A côté de ces "fausses erreurs", on ne signale que très peu de "vrais faux", tous sur les rares 50c groupe brun sur azuré. Le POSTILLON du 2-8-1908 en donne la reproduction.

Quant aux deux timbres de 1901 à très forte cote (5c CANTON et 15c HOIHAO), ils sont la simple conséquence du procédé administratif consistant à entasser les feuilles d’une même valeur ; sans tenir compte de son type. Il restait par exemple une feuille du 15c bleu sous le paquet de la nouvelle impression grise, quand on a passé la surcharge HOI-HAO. Le postier de ce bureau s’en est aperçu, et s’est payé la feuille ; il n’a pas perdu sa journée.

Reste le 4c groupe à surcharge "CHINE" dont on fit un très faible tirage envoyé à Tchong-King. Nous en ignorons le motif.

9 – Surcharges de 1908.

A la suite des incidents ci-dessus, l’administration transfère la production à SAIGON, qui fait en 1908 et distribue en octobre un deuxième tirage, à l’encre mate, de la série 1906. Le 10f MONGTSEU a cette fois la surcharge de valeur à l’endroit.

Surcharge normale : 1908

A noter qu’une circulaire locale de 1907 prohibe l’usage des timbres des bureaux en Indochine, ce qui laisse entendre que cette fois les Chinois avaient intérêt à en acheter pour les revendre dans la colonie. Toutefois quelques usages frontaliers restent tolérés (timbres de MONGTSEU sur lettres de chantiers du chemin de fer du Yunnan, acceptées à LAOKAY - frontière etc.).

10 – Passage aux surcharges faites en France.

Ce fut le moyen radical de supprimer la fraude ; on l’appliqua dès la série 1907, dont les surcharges par bureau arrivèrent en Indochine tout à la fin de 1908. La série 1919 (surcharge en cents) arrive peu avant la fermeture des bureaux, elle ne sera pratiquement utilisée qu’à CANTON et YUNNANFOU - qui seuls aussi reçoivent de nouveaux cachets à légendes inchangées mais simple cercle (type 1904 de France).

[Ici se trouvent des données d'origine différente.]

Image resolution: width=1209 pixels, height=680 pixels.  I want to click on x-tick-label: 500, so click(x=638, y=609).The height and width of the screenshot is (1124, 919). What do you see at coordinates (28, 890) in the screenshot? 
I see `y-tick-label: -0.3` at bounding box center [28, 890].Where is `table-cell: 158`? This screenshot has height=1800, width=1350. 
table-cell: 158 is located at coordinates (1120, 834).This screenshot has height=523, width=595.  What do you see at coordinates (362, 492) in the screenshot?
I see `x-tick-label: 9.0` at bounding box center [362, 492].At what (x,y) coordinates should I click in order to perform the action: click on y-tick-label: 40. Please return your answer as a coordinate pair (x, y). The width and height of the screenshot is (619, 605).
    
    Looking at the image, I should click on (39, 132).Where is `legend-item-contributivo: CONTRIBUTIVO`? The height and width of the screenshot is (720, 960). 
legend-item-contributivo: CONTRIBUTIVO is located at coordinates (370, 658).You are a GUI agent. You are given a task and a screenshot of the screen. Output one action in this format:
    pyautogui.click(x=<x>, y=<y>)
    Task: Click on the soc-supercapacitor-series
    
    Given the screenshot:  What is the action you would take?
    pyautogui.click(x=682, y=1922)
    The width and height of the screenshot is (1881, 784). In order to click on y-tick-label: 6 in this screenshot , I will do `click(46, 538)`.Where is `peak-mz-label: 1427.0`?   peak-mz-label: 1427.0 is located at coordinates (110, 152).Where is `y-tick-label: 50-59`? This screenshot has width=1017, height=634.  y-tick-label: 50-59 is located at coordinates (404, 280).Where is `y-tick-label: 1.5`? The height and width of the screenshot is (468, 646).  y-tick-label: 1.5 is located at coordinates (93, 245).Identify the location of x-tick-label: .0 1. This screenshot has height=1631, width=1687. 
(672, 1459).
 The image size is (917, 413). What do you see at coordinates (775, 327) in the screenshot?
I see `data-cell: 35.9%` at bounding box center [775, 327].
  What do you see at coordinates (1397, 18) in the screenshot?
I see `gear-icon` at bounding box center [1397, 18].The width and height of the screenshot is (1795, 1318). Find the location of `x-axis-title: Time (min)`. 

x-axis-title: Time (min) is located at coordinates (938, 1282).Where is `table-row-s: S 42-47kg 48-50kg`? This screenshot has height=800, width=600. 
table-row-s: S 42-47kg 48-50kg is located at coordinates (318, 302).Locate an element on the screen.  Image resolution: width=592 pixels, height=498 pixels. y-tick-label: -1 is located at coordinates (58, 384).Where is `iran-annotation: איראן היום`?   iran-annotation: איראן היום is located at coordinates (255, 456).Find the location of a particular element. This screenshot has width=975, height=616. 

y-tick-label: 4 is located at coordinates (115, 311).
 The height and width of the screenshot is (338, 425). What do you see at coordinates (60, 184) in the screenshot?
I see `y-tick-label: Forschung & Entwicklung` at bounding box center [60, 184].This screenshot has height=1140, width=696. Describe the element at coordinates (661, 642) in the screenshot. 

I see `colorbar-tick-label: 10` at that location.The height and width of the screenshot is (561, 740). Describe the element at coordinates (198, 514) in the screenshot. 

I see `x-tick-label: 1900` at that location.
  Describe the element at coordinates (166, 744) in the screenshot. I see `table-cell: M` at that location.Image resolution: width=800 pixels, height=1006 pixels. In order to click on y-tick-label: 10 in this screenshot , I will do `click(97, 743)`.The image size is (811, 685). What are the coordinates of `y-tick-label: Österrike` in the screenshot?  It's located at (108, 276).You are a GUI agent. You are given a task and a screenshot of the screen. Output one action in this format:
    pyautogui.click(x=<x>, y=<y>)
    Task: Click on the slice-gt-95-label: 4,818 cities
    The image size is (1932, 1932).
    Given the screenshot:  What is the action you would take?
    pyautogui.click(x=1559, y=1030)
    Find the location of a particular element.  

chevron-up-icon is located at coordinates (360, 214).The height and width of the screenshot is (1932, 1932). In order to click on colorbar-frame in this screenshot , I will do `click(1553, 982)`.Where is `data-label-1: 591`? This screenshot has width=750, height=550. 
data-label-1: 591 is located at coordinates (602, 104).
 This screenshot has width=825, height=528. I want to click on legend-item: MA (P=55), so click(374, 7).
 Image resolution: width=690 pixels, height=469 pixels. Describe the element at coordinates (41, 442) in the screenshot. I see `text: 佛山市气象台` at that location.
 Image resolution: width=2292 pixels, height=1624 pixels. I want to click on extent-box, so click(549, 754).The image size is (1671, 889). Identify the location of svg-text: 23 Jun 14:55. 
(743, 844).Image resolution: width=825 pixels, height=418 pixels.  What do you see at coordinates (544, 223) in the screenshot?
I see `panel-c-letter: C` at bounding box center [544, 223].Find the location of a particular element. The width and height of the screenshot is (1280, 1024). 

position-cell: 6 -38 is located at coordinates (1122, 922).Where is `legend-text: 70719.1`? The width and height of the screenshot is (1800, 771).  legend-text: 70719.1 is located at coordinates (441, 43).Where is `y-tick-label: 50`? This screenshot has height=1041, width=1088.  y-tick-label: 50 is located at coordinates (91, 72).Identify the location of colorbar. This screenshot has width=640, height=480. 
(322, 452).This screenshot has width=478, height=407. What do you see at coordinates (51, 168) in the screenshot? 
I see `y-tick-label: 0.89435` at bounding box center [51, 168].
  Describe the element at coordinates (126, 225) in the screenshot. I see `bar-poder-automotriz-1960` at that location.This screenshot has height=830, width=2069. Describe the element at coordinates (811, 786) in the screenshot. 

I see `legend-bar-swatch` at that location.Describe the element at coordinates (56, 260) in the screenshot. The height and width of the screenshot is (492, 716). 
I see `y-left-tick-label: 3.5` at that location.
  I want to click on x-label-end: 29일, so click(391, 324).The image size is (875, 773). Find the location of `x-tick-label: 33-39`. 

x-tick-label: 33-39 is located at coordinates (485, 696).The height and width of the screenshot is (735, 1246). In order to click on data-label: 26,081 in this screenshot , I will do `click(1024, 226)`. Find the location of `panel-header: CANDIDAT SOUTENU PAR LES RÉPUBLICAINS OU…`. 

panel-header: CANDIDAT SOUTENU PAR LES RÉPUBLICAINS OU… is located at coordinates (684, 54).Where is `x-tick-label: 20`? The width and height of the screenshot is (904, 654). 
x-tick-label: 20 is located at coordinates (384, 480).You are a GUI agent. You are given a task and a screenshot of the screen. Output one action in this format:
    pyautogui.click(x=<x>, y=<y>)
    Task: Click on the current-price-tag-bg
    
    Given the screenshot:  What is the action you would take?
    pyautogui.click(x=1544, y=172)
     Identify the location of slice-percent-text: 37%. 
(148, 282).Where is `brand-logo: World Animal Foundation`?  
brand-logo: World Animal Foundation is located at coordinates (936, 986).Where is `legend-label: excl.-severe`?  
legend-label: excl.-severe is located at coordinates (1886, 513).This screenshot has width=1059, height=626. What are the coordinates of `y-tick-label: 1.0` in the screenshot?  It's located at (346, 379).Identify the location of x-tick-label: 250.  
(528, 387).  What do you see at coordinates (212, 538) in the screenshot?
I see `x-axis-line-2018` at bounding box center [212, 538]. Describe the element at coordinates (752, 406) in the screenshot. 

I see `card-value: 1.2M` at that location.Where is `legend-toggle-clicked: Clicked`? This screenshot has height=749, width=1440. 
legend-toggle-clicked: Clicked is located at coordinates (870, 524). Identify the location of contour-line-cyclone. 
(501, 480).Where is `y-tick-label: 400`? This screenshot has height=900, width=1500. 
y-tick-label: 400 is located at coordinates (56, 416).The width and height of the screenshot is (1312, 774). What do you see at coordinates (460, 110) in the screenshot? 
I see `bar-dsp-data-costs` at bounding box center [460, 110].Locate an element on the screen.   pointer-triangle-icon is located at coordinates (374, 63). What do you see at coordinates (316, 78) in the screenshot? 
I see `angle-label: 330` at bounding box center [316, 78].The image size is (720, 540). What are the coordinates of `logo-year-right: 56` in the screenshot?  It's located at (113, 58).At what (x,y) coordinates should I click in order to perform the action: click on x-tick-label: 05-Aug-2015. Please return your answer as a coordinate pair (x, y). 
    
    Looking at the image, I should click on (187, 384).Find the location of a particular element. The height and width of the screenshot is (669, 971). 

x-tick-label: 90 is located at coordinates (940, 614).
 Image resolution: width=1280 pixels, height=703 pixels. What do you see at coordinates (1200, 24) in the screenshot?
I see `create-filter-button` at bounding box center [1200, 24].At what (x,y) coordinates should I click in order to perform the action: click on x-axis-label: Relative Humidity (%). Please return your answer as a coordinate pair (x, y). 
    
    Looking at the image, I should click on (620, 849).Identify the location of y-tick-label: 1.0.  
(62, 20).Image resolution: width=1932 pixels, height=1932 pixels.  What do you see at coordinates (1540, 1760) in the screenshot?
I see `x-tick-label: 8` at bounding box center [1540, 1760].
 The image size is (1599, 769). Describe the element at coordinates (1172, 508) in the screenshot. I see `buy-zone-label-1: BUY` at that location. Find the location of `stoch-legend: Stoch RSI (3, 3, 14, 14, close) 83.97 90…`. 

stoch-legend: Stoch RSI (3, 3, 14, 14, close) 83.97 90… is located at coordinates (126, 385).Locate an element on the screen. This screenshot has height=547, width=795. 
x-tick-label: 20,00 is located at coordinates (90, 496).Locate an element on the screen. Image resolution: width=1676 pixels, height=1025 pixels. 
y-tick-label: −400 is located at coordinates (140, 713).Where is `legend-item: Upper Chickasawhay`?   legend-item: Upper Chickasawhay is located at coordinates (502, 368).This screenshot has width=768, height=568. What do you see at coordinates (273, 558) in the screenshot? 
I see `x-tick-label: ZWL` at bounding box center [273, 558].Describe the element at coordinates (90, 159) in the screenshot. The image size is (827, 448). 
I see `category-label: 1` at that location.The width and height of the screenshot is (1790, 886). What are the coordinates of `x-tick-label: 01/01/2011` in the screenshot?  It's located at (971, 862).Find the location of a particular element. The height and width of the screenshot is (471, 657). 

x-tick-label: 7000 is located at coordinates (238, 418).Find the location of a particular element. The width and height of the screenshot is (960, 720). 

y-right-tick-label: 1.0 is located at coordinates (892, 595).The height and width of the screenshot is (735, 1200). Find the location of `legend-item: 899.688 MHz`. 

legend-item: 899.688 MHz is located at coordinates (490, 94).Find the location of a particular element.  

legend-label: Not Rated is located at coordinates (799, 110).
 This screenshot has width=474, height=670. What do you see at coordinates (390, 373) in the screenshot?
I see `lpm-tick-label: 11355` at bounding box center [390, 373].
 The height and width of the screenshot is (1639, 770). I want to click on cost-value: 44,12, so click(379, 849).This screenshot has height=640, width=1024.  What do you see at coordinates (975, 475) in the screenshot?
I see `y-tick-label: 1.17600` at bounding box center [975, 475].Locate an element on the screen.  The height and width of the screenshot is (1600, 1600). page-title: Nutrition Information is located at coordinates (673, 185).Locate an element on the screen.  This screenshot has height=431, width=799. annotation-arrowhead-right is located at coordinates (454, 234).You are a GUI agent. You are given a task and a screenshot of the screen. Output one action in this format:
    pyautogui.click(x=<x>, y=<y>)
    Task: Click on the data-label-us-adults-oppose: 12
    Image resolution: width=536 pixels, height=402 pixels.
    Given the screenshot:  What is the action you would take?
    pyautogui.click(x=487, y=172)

Dès le 1-9-1922, devant l’énormité du stock résiduel prévu, un arrêté naturalise "indochinois" ces timbres, qui seront utilisés ensuite pendant de nombreux mois dans n’importe quels bureaux d’Indochine Ils sont naturellement fort rares sur pli des bureaux, mais moins rares sur lettres d’Indochine que ceux sans surcharges. Conséquence curieuse des premières surcharges faites localement, les lettres recommandées avant 1909 sont bien moins rares que les lettres simples. En effet les philatélistes français devaient commander les séries aux postes des bureaux, qui les expédiaient en recommandé. Et le courrier vraiment privé est fort peu courant de ces provenances.

Jacques DESROUSSEAUX

1 Message

  • Bureaux indochinois en Chine 22 janvier 2012 22:19, par delauney jean-claude

    J’ai pris connaissance avec un très grand intérêt de l’excellente chronique de M.Desrousseaux.
    Je n’y ai cependant trouvé aucune mention des vignettes de l’"Etat indépendant d’Ami Tcheou"ni du "Protectorat de Talongtan"(sic)qui ont affranchi des cartes postales qui ont réellement circulé en 1906 à destination de SIAO KEOU,7ème section de la ligne de chemin de fer du Yunnan alors en construction,Ami Tcheou disposant à cette époque d’une autonomie administrative au sein de la Compagnie,ce qui a sans doute donné l’idéee à un Français facétieux de faire imprimer et utiliser effectivement sur le parcours de la ligne en construction ses vignettes illustrées de portraits photographiques d’Européens et de Chinois,que je posséde sur des cartes postales adressées à
    ma grand-mère paternelle ainsi qu’à mon père né à Y-Léang en 1905,mon grand-père ingénieur des Arts et Métiers étant "chef de lot"sur le tracé de Y leang à Mong-Tzeu et Yunnan-Fou.
    Ces vignettes portent une valeur d’une 1/2,2 et 5 sapeque,une de 5c,ont probablement été émises par un sieur Fr.Groseille et peut-être imprimées par la société Lumière à Lyon.
    En connaisez-vous d’autres exemplaires ?
    Restant à votre disposition pour des informations complémentaires,je vous prie d’agréer l’expression de mes sentiments les meilleurs.